MIAMI -- Woody Marc Edouard knew when he saw the thug's gun swing toward his head that he should be leaving Haiti. But how could he go?
Take a raft? Too risky.
Apply for political asylum? Too dangerous.
Instead, at the spur of the moment last week, Mr. Edouard, 24, came up with a brash plan: He hijacked a plane at gunpoint. He has since been arrested, imprisoned and then -- amazingly -- freed on bond.
Now the dream is real. He lives in the heart of Miami's Little Haiti neighborhood, in the home of a respected businessman, a hero to his people. On Thursday, his first full day of freedom, Mr. Edouard picked up an electronic monitoring bracelet and played dominoes with his new family.
He is a hijacker with a job: He helps sell records at the businessman's music store, Les Cousins Books & Records Shop. But this is only temporary. Soon, he believes, once democracy is restored in his country, he will return.
When reminded that he might never go home, that he might spend 20 years in a federal prison if convicted of aircraft piracy, Mr. Edouard seems surprised.
"Why should I go to jail?" he asked in a Thursday night interview. "I don't acknowledge that I committed a crime.
"I live in a democratic country," said Mr. Edouard, who was threatened by politicians angered by his support of deposed President Jean-Bertrand Aristide. "If there was repression here, I would be afraid, but if there isn't any repression I am not afraid. I think the system will work for me, and I won't go to jail because I know the Haitian community is with me."
He is calm and unruffled, serene in his dreamy vision of life in America.
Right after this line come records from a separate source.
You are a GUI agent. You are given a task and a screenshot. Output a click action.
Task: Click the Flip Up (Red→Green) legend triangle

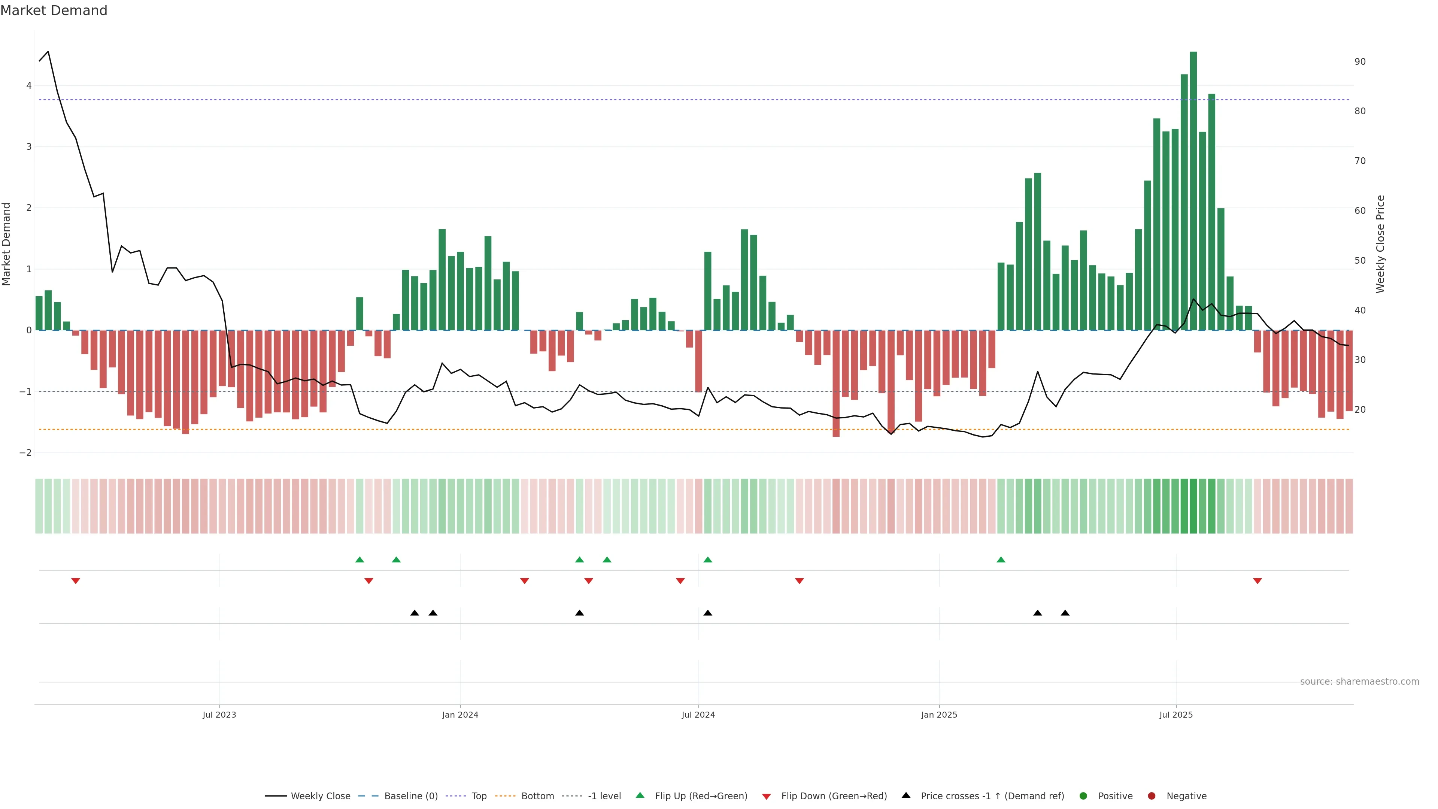[640, 796]
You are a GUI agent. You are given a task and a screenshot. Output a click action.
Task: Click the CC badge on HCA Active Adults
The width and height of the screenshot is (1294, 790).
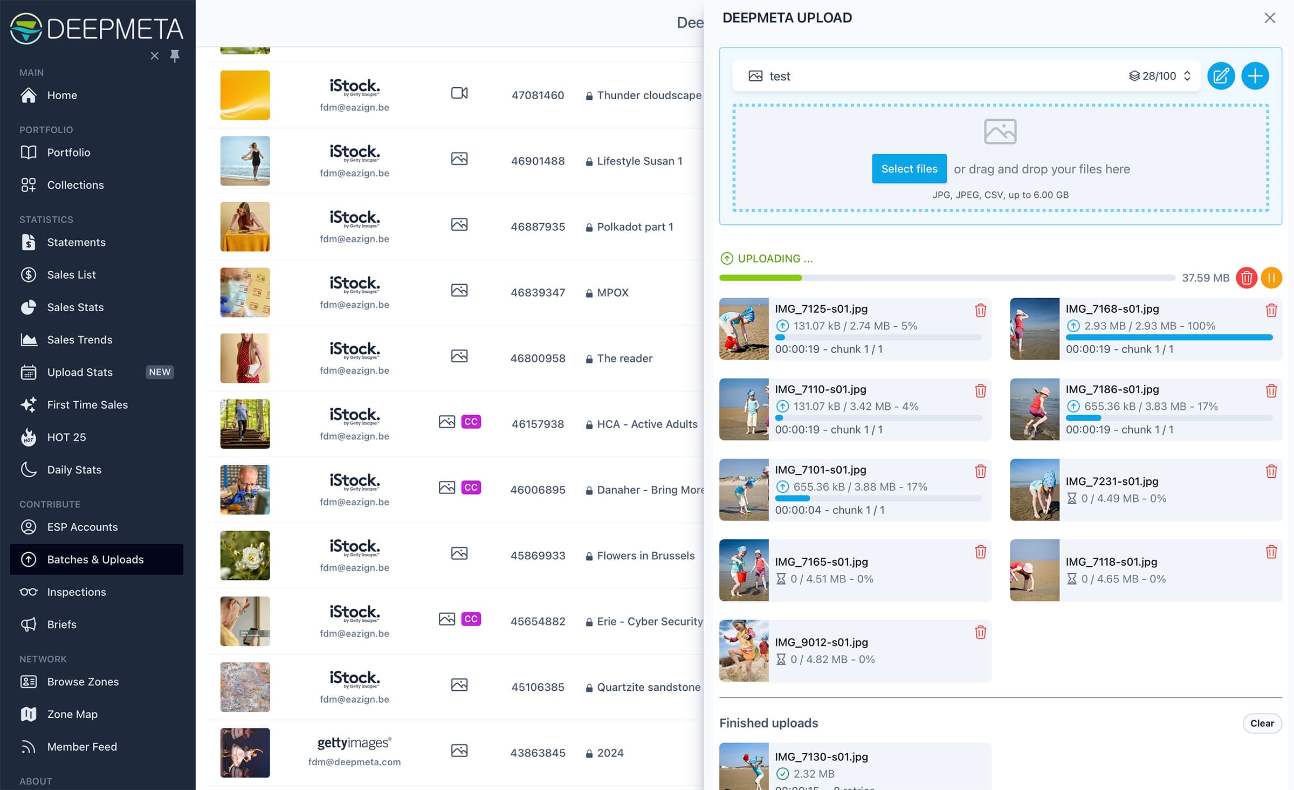471,422
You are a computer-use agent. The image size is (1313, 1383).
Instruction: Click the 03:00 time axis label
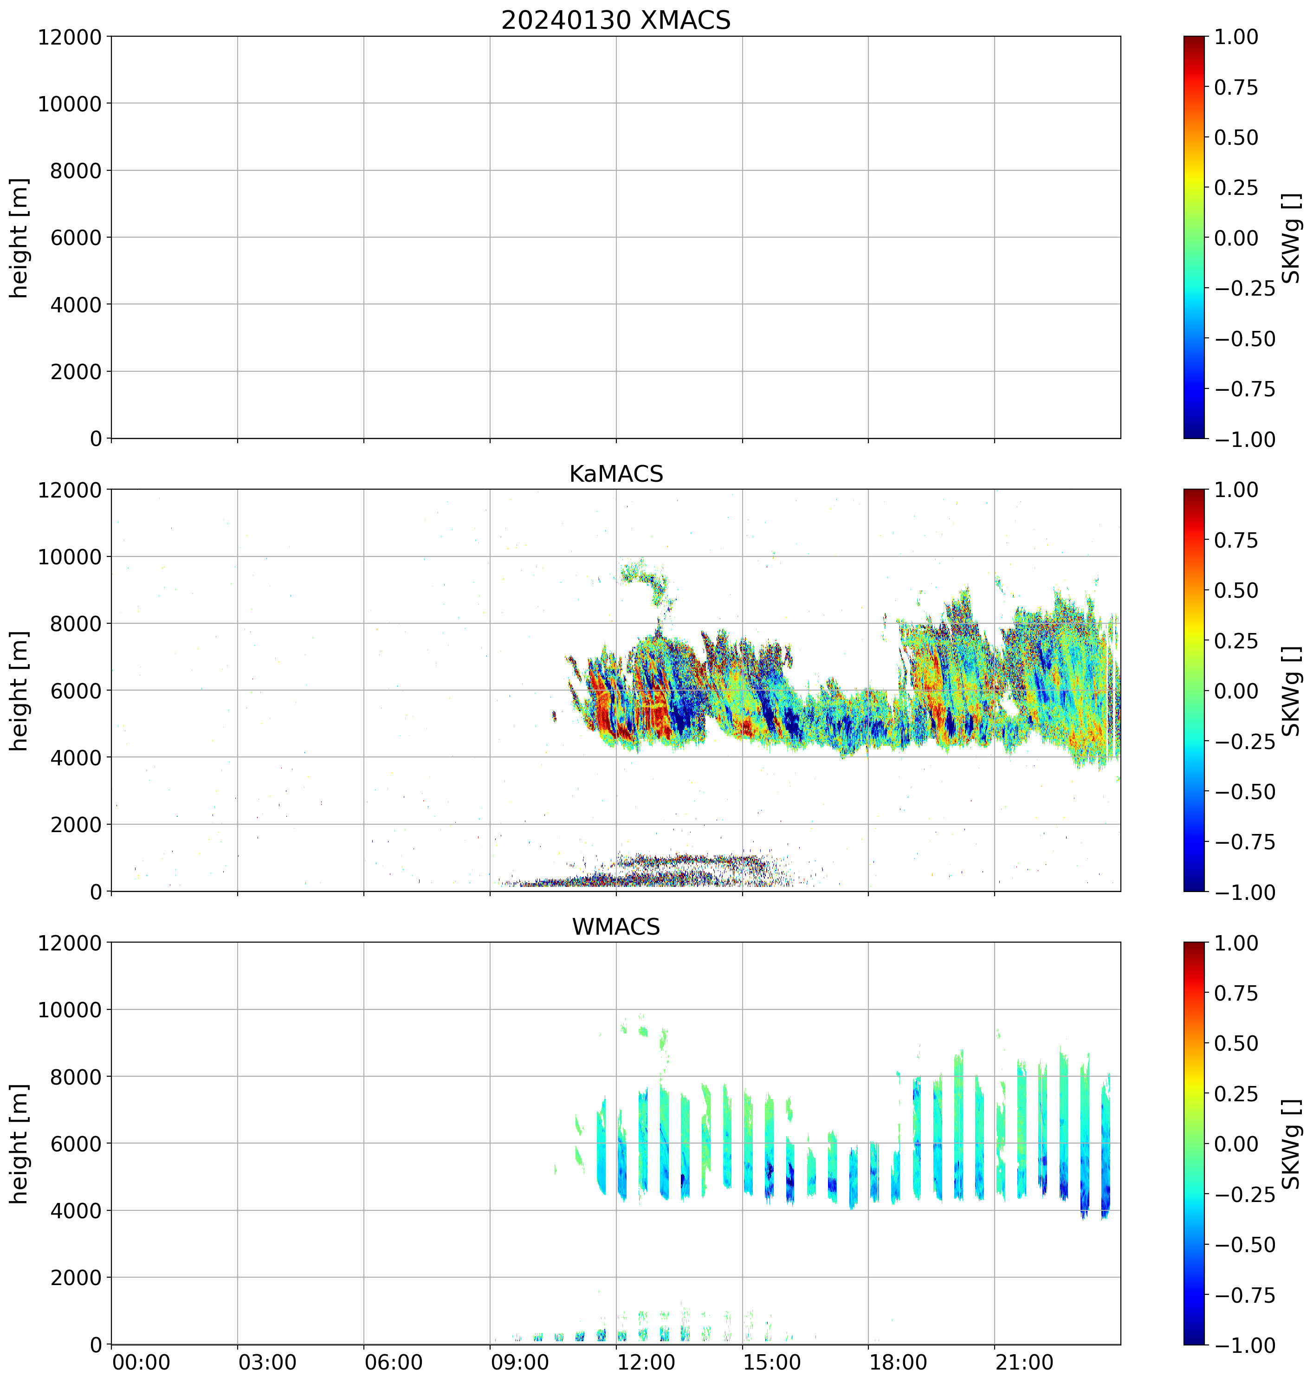tap(267, 1363)
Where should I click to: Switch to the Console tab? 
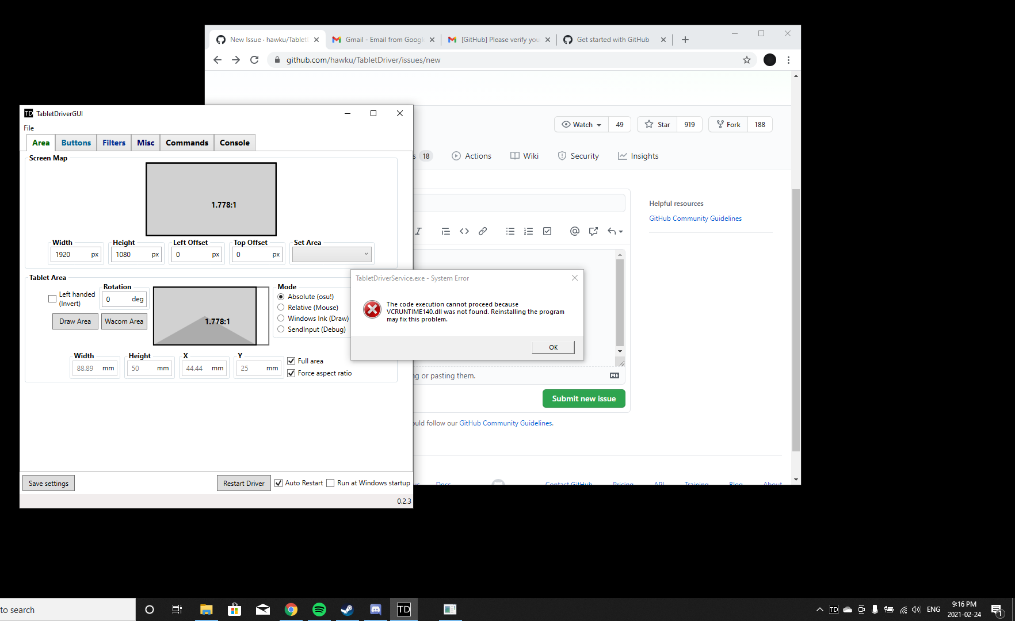tap(234, 142)
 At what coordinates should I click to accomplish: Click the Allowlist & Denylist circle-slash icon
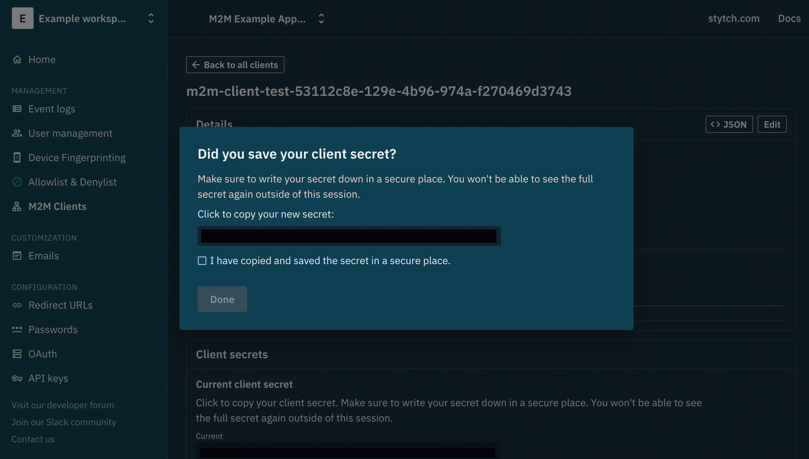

In this place, he believes, the justice system is fair and a man forced to use a gun to win his freedom is no criminal.
What he does know is the hard life in Haiti and the death threats from politicians who don't share his point of view.
The son of a farmer and a sales clerk from a town bordering the Dominican Republic, he spent the last three years in Cap Haitian, a member of a group of unemployed young people who organized themselves.
They held biweekly meetings, discussing politics and the state of Haitian society. "I was always mobilizing the masses," he said. "By mobilizing I mean that we were trying to make people aware of what was going on."
Seven months ago, he got a job as a security guard for a travel agency in Port-au-Prince. The job paid $300 a month. The office stood outside the Parliament building. Every day, as politicians walked by, he says, he would confront them about "what they did that was wrong."
"I spoke to many of them face to face -- senators and deputies, men against Aristide, men against change," he said. "I told them all sorts of things that they deserved to hear, about what they did that was wrong."
He said the men threatened to send him to jail. They pulled guns on him. He said he was sure it was all over the day a politician's bodyguard pulled a gun on him outside the Parliament building.